背筋が凍るようなセンスのない厨二病をどうぞ。
島へ到着し、岸へ船を泊めた冷葉は降りて名取たちと合流する。
冷葉「早めに行こう。今を考えると、迅速な対応をすることが求められる。何を見ても、何を聞いても被災者の救出へ向かって欲しい」
名取「りょ、了解です! それじゃあ皆さん、いき、ま……え?」
冷葉の命令を聞いて、たじたじしながら頷き皆に指示を出しそうとしたが、頭上の少し上に見えた光景に言葉をなくす。
曙「な、何よ……あれっ」
敷波「あんなのが落ちたら、みんな死んじゃうんじゃ……」
曙と敷波は名取同様、頭上にゆっくりと迫りくるものを見て絶句していた。
響「アイツなら、それくらいやってのけるだろうね。司令官、大丈夫かな。まぁ司令官でダメだったらひと月後にはみんな等しく終わりを迎えるんだけどね」
サラ「ねえ、どうして響はそこまで達観しているのですか? 曙や敷波と同じような反応をしてもいいのではないですか?」
響「言ってなかったっけ? 私は元深海棲艦のイ級だよ? 殺されかけて自我が芽生えたあとは覚えてないけど、気がついたら司令官の部屋に居たんだ。……アイツは今も夢に出てくるんだ。だから、ここにいる理由としては克服するだけなんだけどさ」
サラ「そう、だったのですね……響も元深海棲艦、じゃあ所謂……」
ドロップ艦だね、とサラトガが言うよりも先に答えた。
響「正式に泊地の艦娘になってなかったらきっと死んでいただろうね。アイツは多分司令官と同じだと思うんだ」
サラ「それはりゅうじん……」
と言いかけたところを遮る。
サラトガを見て『すまない、そうじゃないんだ』と言いながら繋げた。
響「司令官は
サラ「それは……?」
響「タマシイだよ。アイツは生物の魂を食べるんだ。それが主食か分からないけど、でもアイツは元仲間を襲って深海棲艦の肉体から臓物とは違う別の何かを引きずり出して喰らったんだ」
サラ「……そんな、提督だけでも信じられないのに……」
響「自我が芽生えた時は理解出来なかったけど、司令官の正体を知って少しずつ夢で見た
サラ「……」
響「合ってるか、どうかはさて、としてだ。もう一度言うが私はこの目で見て克服しなければいけないと思ってるよ。サラトガ、君はどうしてついてきたのだい? 興味本位? 被災者の救助? 司令官を助けるため?」
その問いについて、答えられなかった。
黙ってしまったサラトガを見て響は『すまない、意地悪をするつもりはなかったんだ』と言ってまだ絶句している曙と敷波に声を掛けに言った。
サラ「私は……」
自分の気持ち、というのは実のところない。
強いて言えば、最近入院するレベルのことをやったのに性懲りもなく現在戦っていることを叱りに来た、というのが理由かもしれない。

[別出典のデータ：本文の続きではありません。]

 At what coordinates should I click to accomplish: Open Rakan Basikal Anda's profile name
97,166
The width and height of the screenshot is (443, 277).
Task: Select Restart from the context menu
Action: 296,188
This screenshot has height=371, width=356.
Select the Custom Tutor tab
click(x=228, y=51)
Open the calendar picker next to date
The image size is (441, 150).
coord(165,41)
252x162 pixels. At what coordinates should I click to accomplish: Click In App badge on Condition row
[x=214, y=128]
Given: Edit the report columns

だが、島に到着する前と後では致命的なレベルの差に気づく。
死を実感している。轟沈するかも、ではない。このままだと確実に死ぬ。
轟沈して深海棲艦に転生するなんて生温いことは起きないだろうと直感で分かる。
しかし今は叱る気さえも、失せてしまった。
唯一対抗できる芙二に神頼みをするように、祈るしかなかった。
でも仕事は仕事だと切り替える。
すぐに向かおうと名取の方へ行って落ち着かせようと動いたのだった。
夕立「ねぇ時雨、叢雲。ゆっくりと迫って来てるモノから背を向けて最速で逃げてもいいっぽい?」
問いかけられた時雨は、夕立の方を向く。そこには今にも泣きそうな表情をして、スカートの裾を握って立っていた。その表情を見て駆け寄って優しく抱きしめる。少しでも恐怖心を和らげるために。
『大丈夫。きっと提督がなんとかしてくれるから』
そういって、落ち着かせようとしていた。その中で叢雲は遅れながらも夕立の問いに答えた。

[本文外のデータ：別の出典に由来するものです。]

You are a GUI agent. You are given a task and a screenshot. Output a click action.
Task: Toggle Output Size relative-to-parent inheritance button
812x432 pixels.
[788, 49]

叢雲「ここまで来て間近で逃げるのはダメよ。逃げるのならそもそもついてこなければいい、だけの事よ」
夕立「っ……それは分かってる、けど。あんなのを見たら、叢雲は逃げ出したいと思わないの!? 提督さんもきっと――――」
叢雲「逃げたって? それはないんじゃないかしら。あの人、結構イカレてるところあるでしょ? 今も迫りつつある脅威に対して何かしているはずよ」
夕立が何か言う前に、次に続けて話した。
叢雲「私はあの人を、信じるわ。
(でもまぁあれを止められなかったら、まぁその時はそのときよね)」
そう思いつつも、自分の司令官を信じる、と言い切った。夕立は目を擦って涙を拭うと、はっきりした顔で『夕立も叢雲と同じように、信じるっぽい!』と恐怖心から立ち直ったようだ。

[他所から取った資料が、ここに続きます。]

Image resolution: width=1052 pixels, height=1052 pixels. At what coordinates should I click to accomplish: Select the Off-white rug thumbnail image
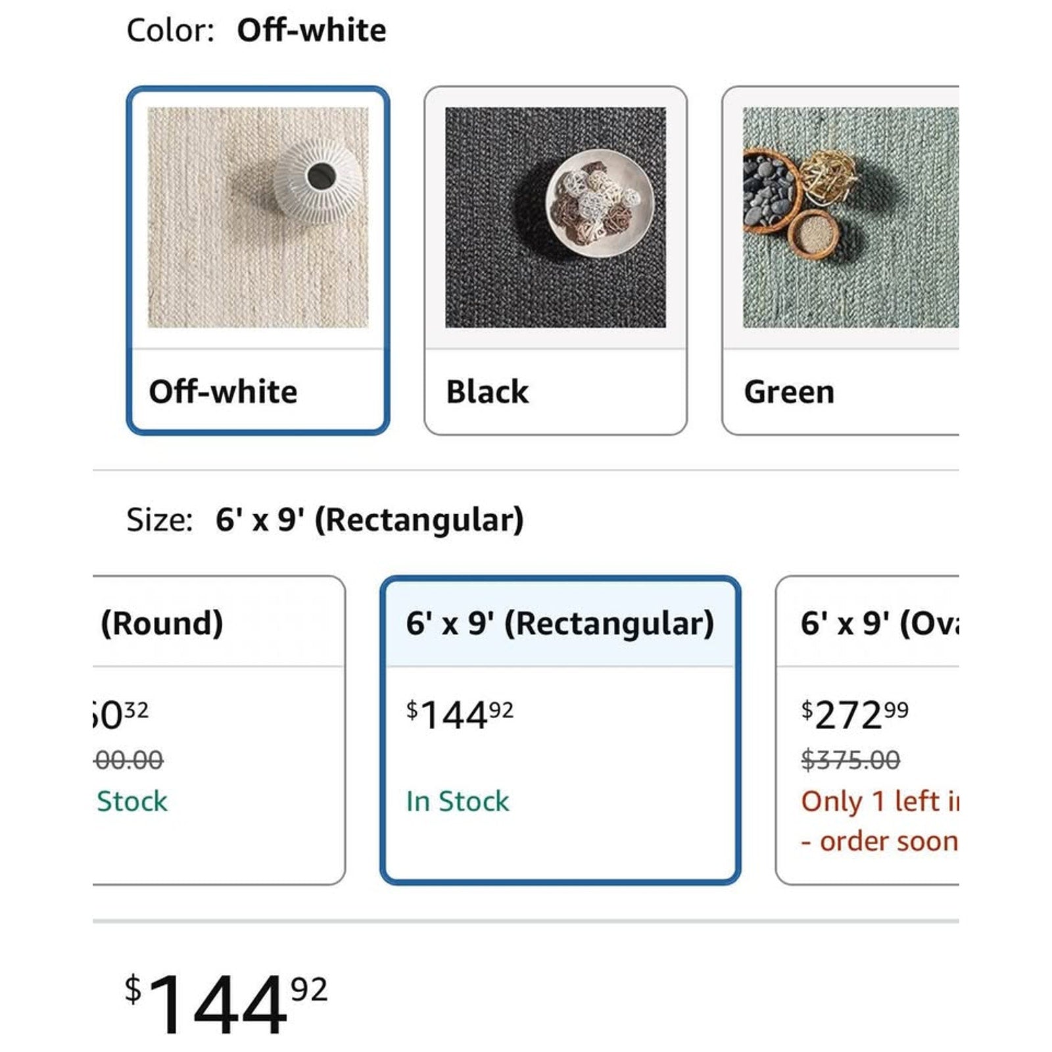pos(258,218)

叢雲「それじゃ、名取さんの方へ行くわよ。中へ突っ切ると司令官と合流しちゃうかもだから――――」
時雨「まぁそうだね。外側からぐるっと回るようにしよう。名取さんに進言しようよ」
と、夕立の傍から離れて名取たちの方へ行った。
叢雲と夕立はそれについて行くようにしたのだった。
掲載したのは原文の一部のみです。